Making Virtual and Augmented Reality Real

How could we use augmented reality and what would that use require from the technology itself? AR is perhaps a key in unlocking a whole new way of empowering workers and engaging consumers, but like other new technology arrivals, there seems to be a complex ecosystem needed, and it’s not entirely clear how we’ll get to it.

Since the dawn of commercial computing in the 1950s, every major advance in the pace of IT spending has been linked to a paradigm shift that resulted in bringing information technology closer to workers. We started off with batch processing and punched cards, and we’ve moved through to online systems, portals, and online team collaboration. It seems pretty clear that the next step is to bring IT right into our lives, through the best possible gateway—our eyes.

The really advanced enterprise mover-and-shaker technology planners I talk with have been telling me that they’re excited about the potential of AR, but that they don’t really see a lot of hope in developing a framework to use it in the next two or three years. In fact, they couldn’t give me any real idea of when such a framework could be expected, in part because it isn’t clear what the parts of that framework would be. Since I hate to leave this issue hanging, I’m going to look at it here, starting at the top, or rather the front.

It’s all about eyes. Our visual sense is the sense most able to input a large amount of complex information quickly. AR is useful because it promises to be able to mix the real world with information that relates to the real world. Think of it as a productivity overlay on reality, a means of integrating visual data and linking it with the object in our visual field that’s referenced by the data. You look out over a crowd and AR shows you the name of people you should (but probably don’t) recognize, superimposed on them.

The challenge here is to get the artificial-reality world to line up with our view of the real one. There are two broad approaches. First, you could synthesize a real-world view from a camera, perhaps on the AR headset, and mix the virtual data with that. Since the camera is showing the real world in digestible form, it’s literally a mixing function. The second is to use the camera as before, but keep the camera view of the world behind the scenes. You use it for reference only, to “know” where stuff you’re analyzing is positioned. The virtual data is then injected onto the visual field, presumably through a translucent overlay on what the “AR glasses” see.

We have the technology to do the former perhaps a bit better than the latter, but the two approaches have a different set of issues when we dig into how the stuff has to work.

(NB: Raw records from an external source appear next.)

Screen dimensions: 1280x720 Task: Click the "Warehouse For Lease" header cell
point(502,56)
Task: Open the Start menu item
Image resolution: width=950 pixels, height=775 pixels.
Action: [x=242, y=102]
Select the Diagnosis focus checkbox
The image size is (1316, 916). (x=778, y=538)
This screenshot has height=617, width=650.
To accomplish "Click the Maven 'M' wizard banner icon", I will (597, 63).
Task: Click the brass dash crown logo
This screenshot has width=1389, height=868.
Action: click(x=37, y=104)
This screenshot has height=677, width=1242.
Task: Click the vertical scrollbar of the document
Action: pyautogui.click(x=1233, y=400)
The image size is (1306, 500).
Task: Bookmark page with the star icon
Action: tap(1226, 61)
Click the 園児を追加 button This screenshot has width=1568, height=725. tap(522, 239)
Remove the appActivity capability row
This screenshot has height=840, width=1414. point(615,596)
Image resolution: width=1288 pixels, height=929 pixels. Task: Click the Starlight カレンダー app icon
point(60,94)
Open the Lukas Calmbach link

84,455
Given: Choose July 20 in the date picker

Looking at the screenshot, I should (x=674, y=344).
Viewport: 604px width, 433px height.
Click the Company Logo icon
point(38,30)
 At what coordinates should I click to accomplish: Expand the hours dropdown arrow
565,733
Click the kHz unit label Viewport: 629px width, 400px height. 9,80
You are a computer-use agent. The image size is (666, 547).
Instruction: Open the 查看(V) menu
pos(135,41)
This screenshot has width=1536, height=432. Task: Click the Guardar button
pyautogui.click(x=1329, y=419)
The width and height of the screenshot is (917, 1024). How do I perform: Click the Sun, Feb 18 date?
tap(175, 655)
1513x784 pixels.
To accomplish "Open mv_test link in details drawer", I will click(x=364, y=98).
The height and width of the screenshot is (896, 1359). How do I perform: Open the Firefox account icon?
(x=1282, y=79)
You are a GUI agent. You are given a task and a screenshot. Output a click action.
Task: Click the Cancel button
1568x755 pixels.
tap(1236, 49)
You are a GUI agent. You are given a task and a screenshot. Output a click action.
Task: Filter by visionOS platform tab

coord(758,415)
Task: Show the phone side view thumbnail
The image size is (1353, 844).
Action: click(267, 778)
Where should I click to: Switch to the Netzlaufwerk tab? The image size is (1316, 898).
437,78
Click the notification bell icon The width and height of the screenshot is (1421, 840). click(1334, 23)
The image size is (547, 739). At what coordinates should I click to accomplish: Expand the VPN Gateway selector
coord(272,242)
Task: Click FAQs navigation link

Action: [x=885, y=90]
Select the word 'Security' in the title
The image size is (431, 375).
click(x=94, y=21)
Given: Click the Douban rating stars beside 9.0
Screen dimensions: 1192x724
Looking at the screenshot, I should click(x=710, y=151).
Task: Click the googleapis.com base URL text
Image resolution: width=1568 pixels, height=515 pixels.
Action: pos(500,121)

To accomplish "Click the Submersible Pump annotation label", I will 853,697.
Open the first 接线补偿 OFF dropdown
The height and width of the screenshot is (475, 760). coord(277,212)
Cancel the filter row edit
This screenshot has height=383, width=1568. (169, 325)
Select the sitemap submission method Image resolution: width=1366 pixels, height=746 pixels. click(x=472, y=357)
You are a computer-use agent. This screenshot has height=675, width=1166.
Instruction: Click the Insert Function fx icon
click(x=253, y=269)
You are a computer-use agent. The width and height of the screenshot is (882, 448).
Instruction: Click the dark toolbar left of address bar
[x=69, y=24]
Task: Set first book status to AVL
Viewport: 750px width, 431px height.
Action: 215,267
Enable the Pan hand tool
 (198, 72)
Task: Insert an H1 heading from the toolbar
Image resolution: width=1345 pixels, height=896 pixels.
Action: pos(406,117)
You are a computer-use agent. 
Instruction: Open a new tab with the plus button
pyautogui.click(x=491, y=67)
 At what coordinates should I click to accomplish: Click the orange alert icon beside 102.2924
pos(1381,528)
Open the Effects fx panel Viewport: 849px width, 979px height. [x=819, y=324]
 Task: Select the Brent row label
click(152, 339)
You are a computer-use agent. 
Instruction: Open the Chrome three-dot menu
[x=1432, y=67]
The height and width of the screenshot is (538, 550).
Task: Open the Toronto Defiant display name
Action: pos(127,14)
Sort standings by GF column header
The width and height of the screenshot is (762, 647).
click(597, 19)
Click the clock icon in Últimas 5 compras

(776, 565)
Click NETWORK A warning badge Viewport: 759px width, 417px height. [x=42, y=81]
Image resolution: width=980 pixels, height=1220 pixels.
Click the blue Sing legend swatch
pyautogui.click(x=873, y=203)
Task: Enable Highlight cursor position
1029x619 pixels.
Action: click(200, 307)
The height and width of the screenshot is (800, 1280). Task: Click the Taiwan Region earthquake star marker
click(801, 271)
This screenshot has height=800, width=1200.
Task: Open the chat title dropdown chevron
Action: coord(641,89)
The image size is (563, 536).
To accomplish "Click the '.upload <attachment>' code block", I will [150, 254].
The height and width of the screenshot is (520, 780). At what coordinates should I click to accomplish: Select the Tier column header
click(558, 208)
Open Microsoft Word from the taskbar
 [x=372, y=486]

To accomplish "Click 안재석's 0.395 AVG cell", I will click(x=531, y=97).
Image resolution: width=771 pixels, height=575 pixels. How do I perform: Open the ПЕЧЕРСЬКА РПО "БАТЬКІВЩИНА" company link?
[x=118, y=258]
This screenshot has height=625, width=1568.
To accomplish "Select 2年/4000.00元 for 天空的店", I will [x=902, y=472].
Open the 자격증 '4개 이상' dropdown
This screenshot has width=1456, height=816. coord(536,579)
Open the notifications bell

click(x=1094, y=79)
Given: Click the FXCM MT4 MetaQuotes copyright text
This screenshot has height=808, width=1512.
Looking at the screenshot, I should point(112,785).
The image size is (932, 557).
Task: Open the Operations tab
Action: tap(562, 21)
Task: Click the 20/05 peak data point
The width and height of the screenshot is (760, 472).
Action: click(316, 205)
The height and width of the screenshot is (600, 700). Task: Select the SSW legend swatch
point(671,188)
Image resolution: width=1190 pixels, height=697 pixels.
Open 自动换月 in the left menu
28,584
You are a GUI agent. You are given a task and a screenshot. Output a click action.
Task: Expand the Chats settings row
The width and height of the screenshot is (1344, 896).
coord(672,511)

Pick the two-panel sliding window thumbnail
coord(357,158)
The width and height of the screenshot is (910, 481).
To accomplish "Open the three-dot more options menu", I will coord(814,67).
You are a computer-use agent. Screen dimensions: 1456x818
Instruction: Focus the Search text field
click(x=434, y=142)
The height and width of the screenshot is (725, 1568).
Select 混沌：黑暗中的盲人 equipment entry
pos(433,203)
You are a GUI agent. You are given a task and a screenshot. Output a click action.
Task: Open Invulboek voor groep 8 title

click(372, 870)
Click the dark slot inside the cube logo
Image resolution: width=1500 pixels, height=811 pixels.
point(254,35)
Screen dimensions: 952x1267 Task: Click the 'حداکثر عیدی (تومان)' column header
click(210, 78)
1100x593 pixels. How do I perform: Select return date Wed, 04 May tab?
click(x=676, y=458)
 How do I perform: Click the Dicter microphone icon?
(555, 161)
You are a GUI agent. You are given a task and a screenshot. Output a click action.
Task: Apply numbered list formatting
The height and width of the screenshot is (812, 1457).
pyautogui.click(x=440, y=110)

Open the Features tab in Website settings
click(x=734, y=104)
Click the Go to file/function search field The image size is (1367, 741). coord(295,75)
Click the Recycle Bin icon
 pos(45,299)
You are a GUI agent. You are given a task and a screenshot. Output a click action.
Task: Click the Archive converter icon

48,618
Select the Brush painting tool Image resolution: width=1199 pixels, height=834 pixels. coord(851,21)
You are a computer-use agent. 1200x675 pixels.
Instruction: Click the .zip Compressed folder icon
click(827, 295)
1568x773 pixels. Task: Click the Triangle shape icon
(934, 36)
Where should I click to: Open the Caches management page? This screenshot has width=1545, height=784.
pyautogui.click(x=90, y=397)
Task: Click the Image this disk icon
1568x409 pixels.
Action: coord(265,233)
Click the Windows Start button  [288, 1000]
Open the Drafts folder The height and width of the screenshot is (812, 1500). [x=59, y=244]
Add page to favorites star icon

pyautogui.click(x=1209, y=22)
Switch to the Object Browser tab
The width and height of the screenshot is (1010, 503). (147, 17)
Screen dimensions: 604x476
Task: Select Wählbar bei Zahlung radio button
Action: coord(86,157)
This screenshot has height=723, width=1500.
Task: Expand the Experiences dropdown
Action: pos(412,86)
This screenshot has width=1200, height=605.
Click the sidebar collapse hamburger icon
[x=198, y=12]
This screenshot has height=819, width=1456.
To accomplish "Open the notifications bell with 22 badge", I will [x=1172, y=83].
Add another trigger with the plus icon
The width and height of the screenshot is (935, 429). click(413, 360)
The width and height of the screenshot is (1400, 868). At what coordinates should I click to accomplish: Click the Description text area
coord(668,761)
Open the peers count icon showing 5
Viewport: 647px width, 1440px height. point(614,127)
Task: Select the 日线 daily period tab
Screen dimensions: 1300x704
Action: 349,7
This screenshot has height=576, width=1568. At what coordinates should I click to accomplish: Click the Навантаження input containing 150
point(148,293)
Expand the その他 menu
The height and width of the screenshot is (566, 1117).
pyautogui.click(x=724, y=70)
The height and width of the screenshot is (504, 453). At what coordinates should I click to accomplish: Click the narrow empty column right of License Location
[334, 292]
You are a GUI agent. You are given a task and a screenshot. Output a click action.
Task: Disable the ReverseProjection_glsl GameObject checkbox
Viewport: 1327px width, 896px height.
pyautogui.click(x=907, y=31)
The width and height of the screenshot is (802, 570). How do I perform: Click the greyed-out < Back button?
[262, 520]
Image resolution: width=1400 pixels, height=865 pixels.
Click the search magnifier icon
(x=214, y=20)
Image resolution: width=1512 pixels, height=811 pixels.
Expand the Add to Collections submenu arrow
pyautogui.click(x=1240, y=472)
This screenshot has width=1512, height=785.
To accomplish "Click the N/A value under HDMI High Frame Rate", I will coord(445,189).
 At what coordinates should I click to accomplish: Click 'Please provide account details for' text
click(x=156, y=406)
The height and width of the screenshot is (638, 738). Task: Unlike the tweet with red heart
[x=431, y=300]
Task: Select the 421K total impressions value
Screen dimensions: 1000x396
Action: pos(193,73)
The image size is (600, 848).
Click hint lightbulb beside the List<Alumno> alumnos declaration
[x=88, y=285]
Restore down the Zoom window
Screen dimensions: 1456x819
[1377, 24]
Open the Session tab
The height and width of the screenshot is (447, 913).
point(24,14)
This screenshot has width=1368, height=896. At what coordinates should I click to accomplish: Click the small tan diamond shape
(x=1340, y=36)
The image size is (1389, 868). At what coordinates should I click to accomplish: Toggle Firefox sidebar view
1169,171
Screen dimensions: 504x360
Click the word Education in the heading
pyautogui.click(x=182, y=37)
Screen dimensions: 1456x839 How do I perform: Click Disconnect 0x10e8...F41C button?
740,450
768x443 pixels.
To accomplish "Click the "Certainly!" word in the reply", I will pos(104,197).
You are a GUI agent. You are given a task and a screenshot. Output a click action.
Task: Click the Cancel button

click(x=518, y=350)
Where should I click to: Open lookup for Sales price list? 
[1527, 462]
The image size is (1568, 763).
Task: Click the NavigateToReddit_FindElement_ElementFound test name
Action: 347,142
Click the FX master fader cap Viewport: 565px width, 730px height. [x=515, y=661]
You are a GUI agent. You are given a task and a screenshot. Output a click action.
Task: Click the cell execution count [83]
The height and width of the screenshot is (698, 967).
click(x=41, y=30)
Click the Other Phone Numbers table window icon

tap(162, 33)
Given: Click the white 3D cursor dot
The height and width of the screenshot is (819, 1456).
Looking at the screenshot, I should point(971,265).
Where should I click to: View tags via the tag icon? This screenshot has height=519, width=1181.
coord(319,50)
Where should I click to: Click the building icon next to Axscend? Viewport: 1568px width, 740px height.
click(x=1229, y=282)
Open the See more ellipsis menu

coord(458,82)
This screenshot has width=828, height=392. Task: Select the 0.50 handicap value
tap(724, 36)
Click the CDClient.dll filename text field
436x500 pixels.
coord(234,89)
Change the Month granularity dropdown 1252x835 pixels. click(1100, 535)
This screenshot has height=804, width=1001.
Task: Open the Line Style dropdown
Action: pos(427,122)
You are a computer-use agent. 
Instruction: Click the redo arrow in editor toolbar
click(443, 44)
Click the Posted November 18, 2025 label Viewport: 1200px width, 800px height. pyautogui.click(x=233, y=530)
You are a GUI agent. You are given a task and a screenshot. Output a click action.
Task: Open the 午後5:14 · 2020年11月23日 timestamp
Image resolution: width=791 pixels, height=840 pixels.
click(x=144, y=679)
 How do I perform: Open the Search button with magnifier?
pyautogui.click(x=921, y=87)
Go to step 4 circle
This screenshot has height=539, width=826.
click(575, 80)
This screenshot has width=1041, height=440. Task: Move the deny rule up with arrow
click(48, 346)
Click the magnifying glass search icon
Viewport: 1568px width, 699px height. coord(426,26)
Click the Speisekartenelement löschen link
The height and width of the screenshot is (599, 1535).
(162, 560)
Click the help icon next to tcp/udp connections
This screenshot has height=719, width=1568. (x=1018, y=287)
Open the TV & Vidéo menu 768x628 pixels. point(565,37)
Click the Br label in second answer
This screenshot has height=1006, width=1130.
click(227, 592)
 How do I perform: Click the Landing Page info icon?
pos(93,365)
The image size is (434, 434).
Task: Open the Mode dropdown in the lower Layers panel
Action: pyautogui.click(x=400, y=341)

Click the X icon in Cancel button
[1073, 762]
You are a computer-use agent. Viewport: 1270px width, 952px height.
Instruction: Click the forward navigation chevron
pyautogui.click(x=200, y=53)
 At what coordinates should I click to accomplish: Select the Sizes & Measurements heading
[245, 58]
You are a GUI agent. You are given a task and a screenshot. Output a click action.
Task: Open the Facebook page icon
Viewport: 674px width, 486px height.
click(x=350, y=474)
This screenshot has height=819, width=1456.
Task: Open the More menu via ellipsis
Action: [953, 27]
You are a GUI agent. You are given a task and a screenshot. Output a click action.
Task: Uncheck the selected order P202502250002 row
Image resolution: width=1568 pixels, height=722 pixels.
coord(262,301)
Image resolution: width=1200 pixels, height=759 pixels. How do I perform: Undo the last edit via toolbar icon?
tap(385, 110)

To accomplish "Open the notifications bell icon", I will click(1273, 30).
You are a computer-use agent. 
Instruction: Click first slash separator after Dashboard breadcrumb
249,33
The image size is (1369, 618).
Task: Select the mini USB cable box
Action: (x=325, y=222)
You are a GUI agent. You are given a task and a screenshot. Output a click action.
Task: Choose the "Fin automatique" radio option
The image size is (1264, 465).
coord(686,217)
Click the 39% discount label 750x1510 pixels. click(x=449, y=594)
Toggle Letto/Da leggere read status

The first requirement of any visual system is that it doesn’t kill the wearer or make them ill. Anyone who has used immersive virtual reality knows that it can be literally dizzying, and the primary reason for that is that the visual experience tends to lag movement of the head and eyes. That same latency would impact the ability of the VR system to show us something moving quickly into our field, like a car on its way to a collision with us. An AR system that’s based on augmenting the real-world view rather than creating it still may have latency issues, but all that’s impacted is the digital overlay, not the real-world view.

The complicating issue in this visual-lag problem is the challenge of processing the image in real time, providing the synthesis, and then sending things to the glasses. It’s unrealistic to think that the current state of technology would allow us to create a headset that could do this sort of thing in real time, and still not cost as much as a compact car. Even modern smartphones would find it difficult. If we offload the function to an edge computer, we need really low latency in the network connection. Our hypothetical attacking car might be moving at 88 feet per second. If our image took 5ms to get to the edge, 100ms to be processed, 5ms to get back, and 1 ms to be displayed, we’ve accumulated 111ms, and our attacking car has moved just short of ten feet in that amount of time.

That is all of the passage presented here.